Pick the right lender for your business vehicle loan
There are many reasons to purchase a vehicle for business purposes. Commercial vehicles include dump trucks, agricultural equipment, town cars and box vans, to name a few. The range of vehicles is vast, but so are the financing options.
Financing a commercial vehicle is more complex than getting a standard auto loan. Although most commercial vehicle loans are secured by the vehicle itself, the type of vehicle you need as well as your business and personal finances affect your loan eligibility and conditions. Comparing lenders and getting preapproved for a loan is an essential starting point once you determine you need a vehicle for your business.
Light Vehicle: $10,000 to $250,000; Heavy Equipment: $25,000 to $10 million
Typically 2 years
1 to 10 years
The type of commercial vehicle determines the type of loan you can obtain.
Lenders categorize commercial vehicles as automobiles, vocational vehicles and transportation vehicles. Automobiles include company cars, taxi cabs and delivery vans. Vocational vehicles are used to perform specific work for specialized industries, such as equipment used on construction or agricultural jobs.

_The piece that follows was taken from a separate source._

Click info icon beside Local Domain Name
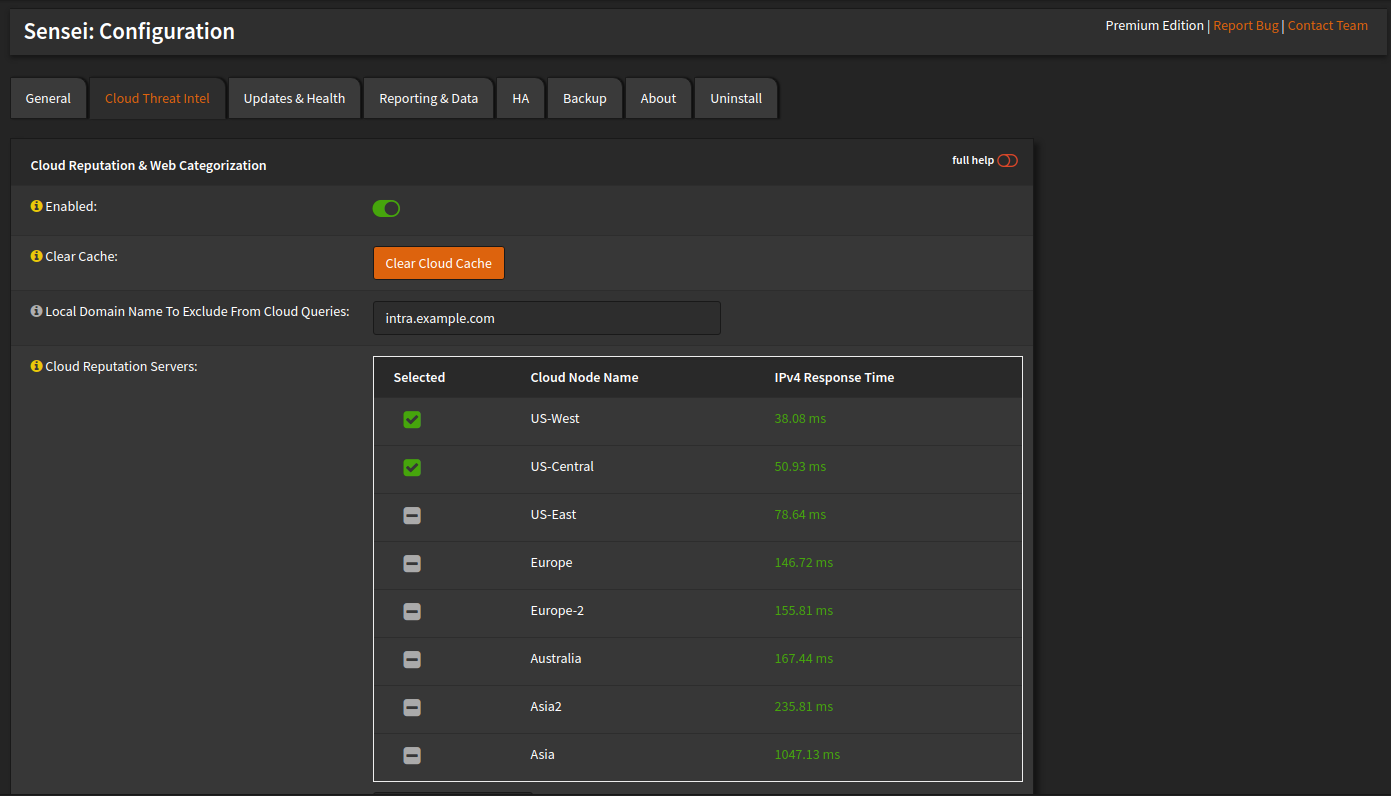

Transportation vehicles include long-haul transport trucks such as semi-trucks, 18-wheelers and tractor trailers. Many lenders view transport vehicles as higher risk compared to vocational vehicles because of their transient nature.
Vehicles weighing less than 2 tons are often eligible for commercial vehicle loans structured more like auto loans and with shorter terms. Commercial vehicles heavier than 2 tons are generally financed through longer-term equipment loans.
Buying new ensures that the vehicle is in optimal condition, and it often comes with a warranty. New is often more expensive than a used vehicle. Depending on the vehicle, buying used can be cost-effective, particularly when dealing with heavy-duty equipment built to endure the wear. Loans for used vehicles — both standard automobiles and heavy-duty vehicles — tend to have higher interest rates and shorter available terms.
Although loan eligibility requirements vary from one lender to another, you may be assessed on factors that include your business and personal credit history. Typically lenders consider the following factors.
Dealerships and manufacturers do not directly issue loans, but often work with their preferred lenders to offer you financing options. Those loans may not always be the best choice for your company, however.
Before you start shopping, compare lenders and get preapproved for a commercial vehicle loan. This will give you a sense of the loan conditions and interest rates for which you qualify. For a company car or other standard automobile, you can often get better loan conditions from a third-party lender. Dealerships want you to finance through them, so having a preapproval in hand can help you negotiate lower loan rates when you’re ready to buy.
For fleet vehicles, specialized equipment or heavy transport vehicles, you may find it’s easier to qualify for a loan if you work with a knowledgeable commercial vehicle dealership. Be sure to do your due diligence to ensure that the dealer is experienced in financing business vehicles. Ask if they have a service shop and if they offer vehicle warranties. Compare preapproval offers with those from the dealership.
Interest rates for commercial vehicle loans can be fixed or variable, and are determined by your credit score, vehicle condition, loan amount and loan term.
Lenders evaluate both personal and business credit scores when calculating interest rates. Most commercial vehicle loan borrowers have credit scores in the 700s. If you have bad credit, you will likely pay a higher interest rate and have to personally guarantee the loan.
The vehicle’s miles and overall condition affect the final interest rate. New vehicles have low miles and are in excellent condition, so tend to get better rates. Loans for older vehicles typically carry higher interest rates and require large down payments. Most lenders won’t finance vehicles that are more than 15 years old, or that reach a maximum mileage limit.
Most commercial vehicle lenders require a down payment of 10 to 30 percent. While some lenders may offer to finance 100 percent of the costs to prime borrowers, it may not be the best option. Larger loan amounts typically come with higher interest rates and you pay more over the life of the loan. With a larger down payment, you establish equity in the vehicle, and avoid being in a position where you owe more than the vehicle is worth.
Most commercial vehicle loan terms are no more than 10 years, and frequently much shorter for small automobiles or used vehicles. Longer loan terms often have lower interest rates, but can still end up costing you more over time given the extended monthly payments.
Leasing — effectively a long-term rental agreement — is another option to acquire a commercial vehicle. Rather than financing to own the vehicle, leasing finances the vehicle’s use. At the end of the lease term you have the option to return the vehicle, continue leasing or purchase it. Leasing typically doesn’t require a down payment if you have a good credit score.
Commercial vehicle leases can be either an operating lease — where your business does not have any ownership of the vehicle — or capital lease, where your business is a joint title holder. An arrangement particularly popular with fleet vehicle financing is an operating lease with a terminal rental adjustment clause (TRAC) that establishes the purchase price of the vehicle at the beginning of the lease.